Pembangunan PTLPB/Geotermal Di Gunung Talang Jangan Buru Buru Harus Lakukan KLHS
Pilarbangsanews.com. Padang,-“Pembangunan Pembangkit Listrik Panas Bumi/Geothermal di Gunung Talang Bukit Kili, Kabupaten Solok, Sumbar, jangan buru buru sebab sebelum rencananya dimatangkan hendaknya lebih dahulu dilakukan KLHS ( Kajian Lingkungan Hidup Strategis),” demikian dialog Akademis yg diinisiasi oleh Pascasarjana Universitas Andalas yang berjudul Pro Kontra Rencana Pembangunan Geothermal di Gunung Talang Bukit Kili, di Gedung Pasca Sarjana Unand Padang Sabtu (16/9).
Dalam Dialog Akademis ini hadir sebagai narasumber Kepala Dinas ESDM Sumbar, Ketua Asosiasi Geothermal Indonesia, Direktur Walhi Sumatera Barat dan Perwakilan dari Masyarakat Kabupaten Solok.

BARIS DATA ▸
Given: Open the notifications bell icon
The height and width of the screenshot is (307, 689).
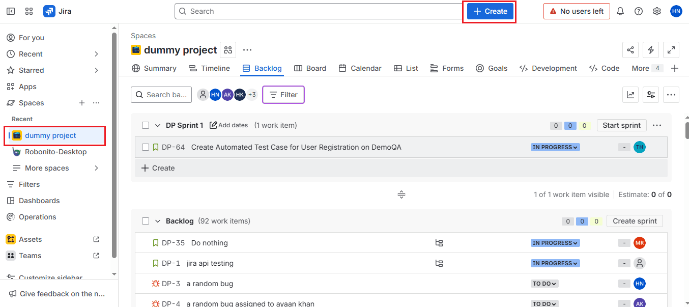Looking at the screenshot, I should (620, 11).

RINCIAN TUGAS ▸
Lanjutkan berita tentang rencana pembangkit listrik panas bumi di Gunung Talang, mulai setelah kalimat terakhir yang tertulis.

JAWABAN TUGAS ▸
Dalam presentasi Walhi Sumatera Barat yang merupakan hasil studi potensi resiko rencana pembangunan geothermal di Gunung Talang Bukit Kili disampaikan bahwa rencana pembangunan ini berpotensi menimbulkan dampak negatif terhadap lingkungan, sosial dan ekonomi masyarakat mengingat wilayah ini merupakan zona merah letusan gunung api dan gempa bumi.
Prof. Ardinis Arbain saat menyampaikan tanggapannya juga mengatakan bahwa Geothermal bukanlah energi yang benar2 bersih. Banyak hasil riset dari geothermal di Itali dan Selandia Baru ditemukan bahwa Geothermal memghasilkan gas buang Karbondioksida dan Metan dalam jumlah besar.
Disamping juga menghasilkan zat kimia berbahaya bagi lingkungan dan kesehatan mayarakat disekitarnya berupa Mercury, Boron dan Arsenik.
Prof Ardinis Arbain menyarankan sebelum proyek ini dilanjutkan sebaiknya dilakukan Kajian Lingkungan Hidup Strategis ( KLHS) untuk wilayah ini.
“Geothermal adalah proyek besar yang berada dikawasan lindung, dekat dengan pemukiman masyarakat dan memiliki dampak yang sulit diprediksi,” tandasnya.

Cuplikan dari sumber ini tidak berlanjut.